What resistance do you plan on building if you decide to go for the LG HG2 battery for your mech?


----------



## GerritVisagie (12/5/17)

aktorsyl said:


> On that topic.. I've heard that the HG2's and 30Q's are actually identical according to tests. Both output a solid 20A. Some tests in fact show the 30Q's to output 20A at cooler temps than the HG2's, which I found surprising.



If I can recall correctly, Mooch actually rates the HG2 as 18A CDR, and the 30q as 20A.
From my experience, the 30q is better for a mech. 
Seems like it hits harder for longer. (nope, I HATE Samsung) but that 30q is nice. 
However the difference is not significant enough to replace HG2s if you have them already. 


Sent from my iPhone 7+ using Tapatalk

Reactions: Like 1 | Agree 1


----------



## aktorsyl (13/5/17)

GerritVisagie said:


> If I can recall correctly, Mooch actually rates the HG2 as 18A CDR, and the 30q as 20A.
> From my experience, the 30q is better for a mech.
> Seems like it hits harder for longer. (nope, I HATE Samsung) but that 30q is nice.
> However the difference is not significant enough to replace HG2s if you have them already.
> ...


Indeed - although it does make me glad that my last order happened to be 30Q's (I usually order HG2's but there wasn't stock)


----------



## GerritVisagie (13/5/17)

aktorsyl said:


> Indeed - although it does make me glad that my last order happened to be 30Q's (I usually order HG2's but there wasn't stock)

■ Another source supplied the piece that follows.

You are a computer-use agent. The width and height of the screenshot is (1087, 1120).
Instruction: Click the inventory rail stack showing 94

Luck it seems has smiled upon you


Sent from my iPhone 7+ using Tapatalk


----------



## aktorsyl (13/5/17)

GerritVisagie said:


> Luck it seems has smiled upon you
> 
> 
> Sent from my iPhone 7+ using Tapatalk


Hahah seems so. I did have a bit of a consternation/fright when I received the batteries this morning. The one battery's box was wet at the top (well, damp) with quite an evident liquid stain. At first I thought the bastard was leaking electrolyte. Opened it up and the inner flaps of the box were dry, and the battery itself was bone-dry. Smelled the damp part of the box, and it smells a lot like tobacco ejuice. Someone's been storing ejuice on top of batteries at the vendor's warehouse. Tsk tsk.


----------



## GerritVisagie (13/5/17)

aktorsyl said:


> Hahah seems so. I did have a bit of a consternation/fright when I received the batteries this morning. The one battery's box was wet at the top (well, damp) with quite an evident liquid stain. At first I thought the bastard was leaking electrolyte. Opened it up and the inner flaps of the box were dry, and the battery itself was bone-dry. Smelled the damp part of the box, and it smells a lot like tobacco ejuice. Someone's been storing ejuice on top of batteries at the vendor's warehouse. Tsk tsk.

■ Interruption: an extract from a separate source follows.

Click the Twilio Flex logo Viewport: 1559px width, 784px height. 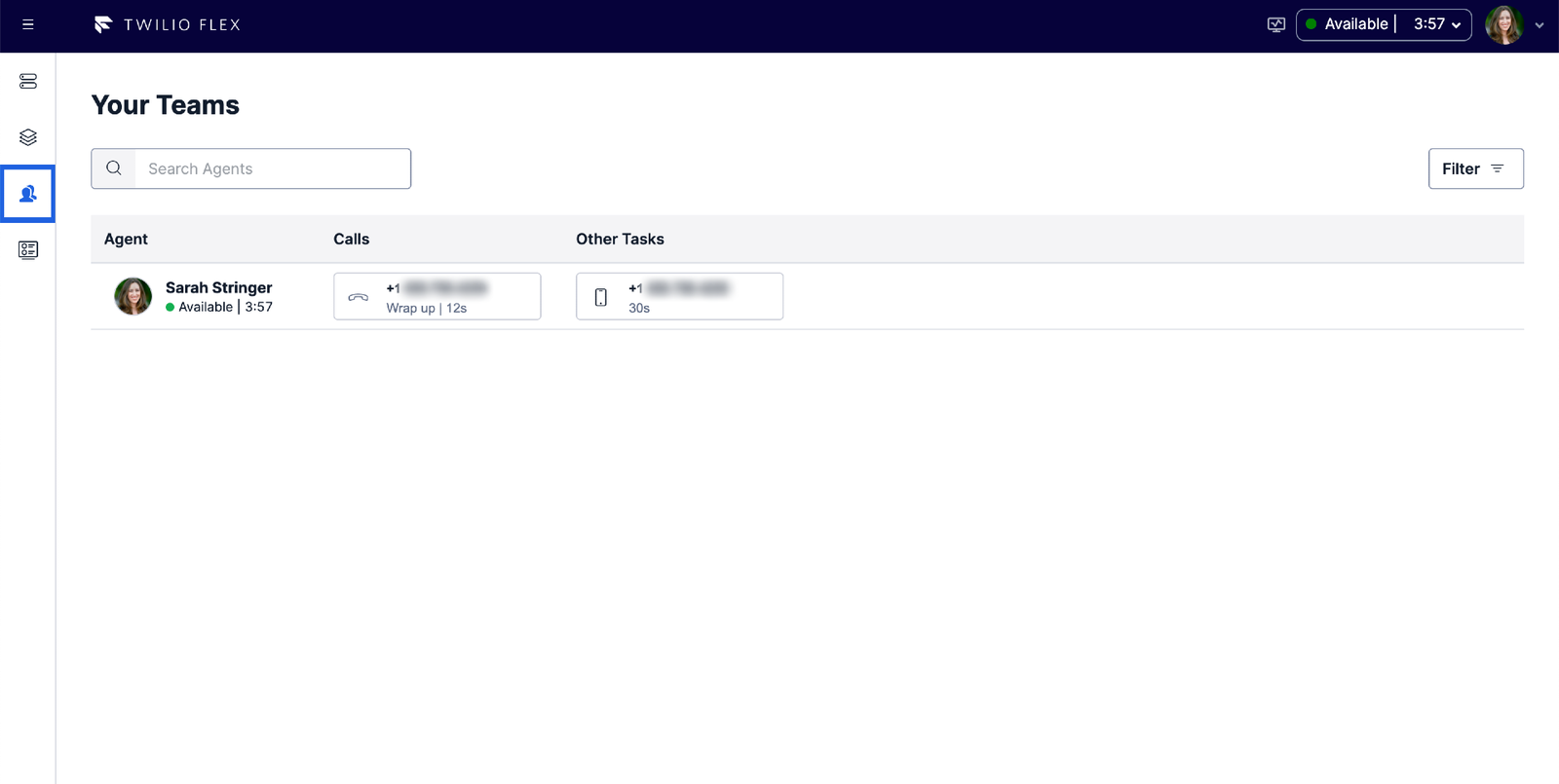point(167,24)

Make sure you label that one.
Murphys law dictates, that one will be your best performer. Call him Jock.



Sent from my iPhone 7+ using Tapatalk

Reactions: Funny 1


----------



## clinton.spaceship (13/5/17)

Just buy from a real Vape shop or Vendor, There is a lot of Fakes going around. All Tobacco shops I have been to (5-6) have fake batteries.Im sure you will find a genuine one there but when bought in bulk it very hard to tell. I got a pair of LG HG2 from a local Vape store and I'm convinced one of them is fake. Greed will make people do anything. Really sucks cause when fake batteries are used for Vaping. It all has to be the correct variables, not falsely advertised and shit. That's when it gets freaking dangerous..Come on its going near our face. Please sell me Genuine Vape gear!

Sent from my GT-I9195I using Tapatalk


----------



## Tair (13/5/17)

Silver said:


> Hi @Tair
> 
> What resistance do you plan on building if you decide to go for the LG HG2 battery for your mech?


About .5 - .7


----------



## Silver (13/5/17)

Tair said:


> About .5 - .7



That should be fine for the LGHG2 @Tair 

A resistance of 0.5 ohms should draw about 8 amps, which is well within the Mooch tested continuous max amp rating of that battery. I think its 20A.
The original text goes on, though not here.